その後は安値圏で一進一退となるも、前場の後半から持ち直し25円高の37,356円で前引けとなりました。後場の序盤は株価指数先物に買いが入ったことで、日経平均も堅調に推移しました。13時19分に275円高の37,606円をつけ本日の高値を更新しました。

トランプ米大統領の議会演説が行われる中、上げ幅を縮める場面が見られるも最終的には87円高の37,418円で大引けとなりました。新興市場では東証グロース250指数が1.2%安となり続落で取引を終えました。

2.個別銘柄等

ファーストリテイリング(9983)は1.7%高の47,190円をつけ反発となりました。4日に発表したユニクロにおける2月の国内既存店とEコマースの売上高が前年同期比12.2%増となり、4ヶ月連続で前年同月を上回ったことが、買い材料となりました。

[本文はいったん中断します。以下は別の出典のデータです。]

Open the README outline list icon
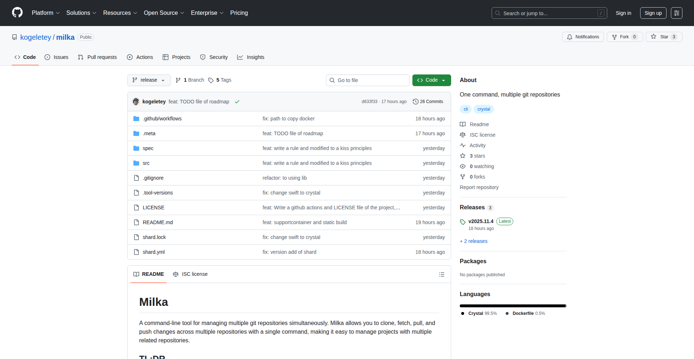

ニトリホールディングス(9843)は一時2.8%安の15,305円をつけ、昨年来安値を更新しました。客数が13.2%減となり、2月の既存店売上高が前年同月比8.3%減と2ヶ月連続で前年実績を下回ったことが売り材料になりました。

ヤクルト本社(2267)は1.0%安の2,939.5円をつけ、4日続落となりました。外資系証券が投資判断を真ん中の「中立」から最下位の「売り」に引き下げ、これを材料視した売りが優勢となりました。アナリストからは持続的な利益成長を前提とする市場のコンセンサスが高すぎるといった指摘がされています。

システム商社の内田洋行(8057)は11.8%高の7,650円をつけ大幅反発となりました。4日に第2四半期決算を発表し、通期の当期純利益の見通しを従来の72億円から前期比7.2%増の75億円へと上方修正したことが好感され、買いが集まりました。

ダイドーグループホールディングス(2590)は8.6%安の2,737円をつけ、大幅続落となりました。4日、足元の事業環境の厳しさを踏まえ、来期を最終年度とする中期経営計画の業績目標の見直しを発表しました。営業利益率や投下資本利益率(ROIC)の見通しを下方修正する内容で、市場は採算悪化の影響が長期化するとの懸念から売りが優勢となりました。

VIEW POINT: 明日への視点

日経平均は反発するも、トランプ米政権の政策や世界景気の不透明感から買いの勢いは限定的でした。明日に向けて、今晩発表される2月の米ISM非製造業景気指数に注目が集まります。

市場では前月の52.8ポイントから縮小となる52.5ポイントが予想されており、非製造業においても先行きの不透明感を反映する内容となりそうです。米政権の関税政策等で不透明感が拭えないことから、景況感の低下が引き続き株式市場の重荷となる可能性があります。